La principale leçon qui peut être tirée de ce fait est que tant qu’on maintiendra le faux dilemme entre le secteur politique et le secteur social, les forces enclines au système auront un vaste espace pour être maintenues au pouvoir, pour justifier leurs succès et erreurs par le manque d’une alternative « sérieuse » et pour construire son discours de stabilité et le « changement » grâce au fait que la seule mouvance qui peut l’entraîner est empêtrée dans ses petitesses. De cette situation on doit faire une lecture profonde depuis le Chili. Une bonne partie du mouvement qui, avec plus ou moins de profondeur, s’oppose au système, n’arrive pas encore à défaire le noeud gordien qui a provoqué la fragmentation argentine.La division, le manque d’accord, l’exclusion comme arme politique, sont des héritages laissés par la stratégie dictatoriale qui a pris une partie de sa force dans la puissance des conflits internes de ses ennemis. Héritage qui a fut pris avec des modifications minimales par la Concertation qui a vu dans le peuple mobilisé plus une gêne qu’un appui.

Il est évident que dans notre pays ne se produisent pas encore les phénomènes d’explosion sociale qu’ont vécus nos voisins ou qui sont arrivés en Bolivie, au Pérou, à l’Équateur et autres pays. Le Brésil et le Venezuela, chacun à son rythme, vivent des processus qui sont basés sur leur indiscutable racine et unité dans le peuple.

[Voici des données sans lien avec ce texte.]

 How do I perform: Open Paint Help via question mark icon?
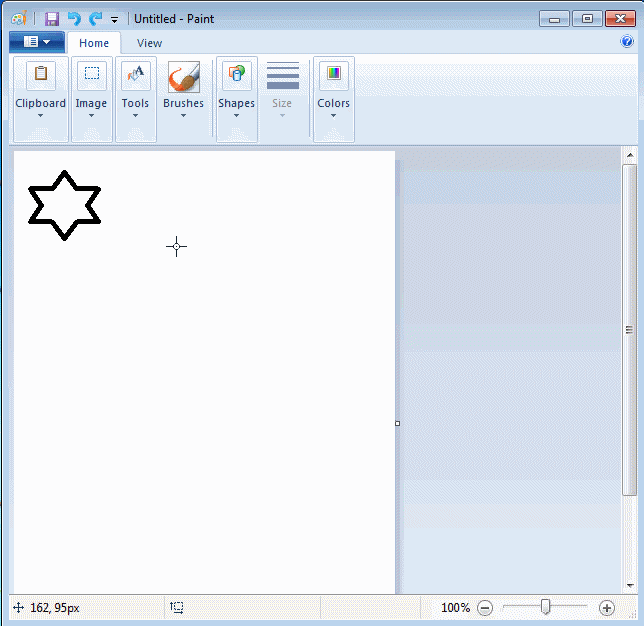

La générosité, la hauteur de vues, la vision claire de l’objectif, l’identification du véritable ennemi et la vocation par la transformation sociale profonde qui incluent tous ceux qui sont affectés aujourd’hui par la globalisation capitaliste, participeront à ce sujet historique multiforme et hétérogène qui ouvrira les portes à la nouvelle société.

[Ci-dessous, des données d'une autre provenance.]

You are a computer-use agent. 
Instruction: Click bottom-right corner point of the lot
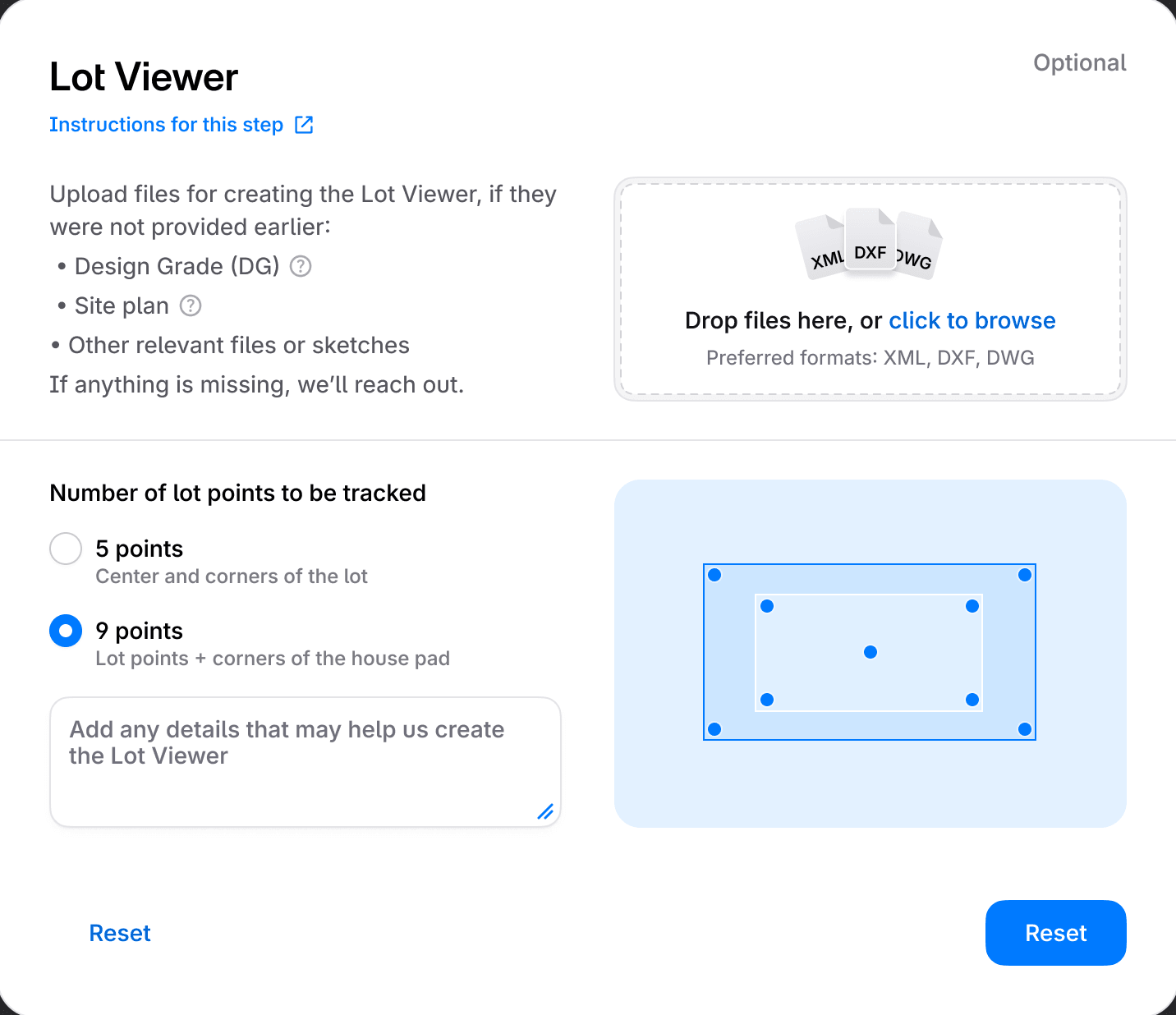pyautogui.click(x=1025, y=729)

Certains secteurs avancent dans la clarification de ces objectifs, mais l’apparition des groupes ou mouvances consolidés dans l’idée d’exclusion, ne contribuent pas, mais plutôt, agissent, depuis l’extérieur, au service des secteurs qui, depuis l’intérieur, soutiennent l’actuel système. Le pire serait de répéter le spectacle pénible de la gauche argentine.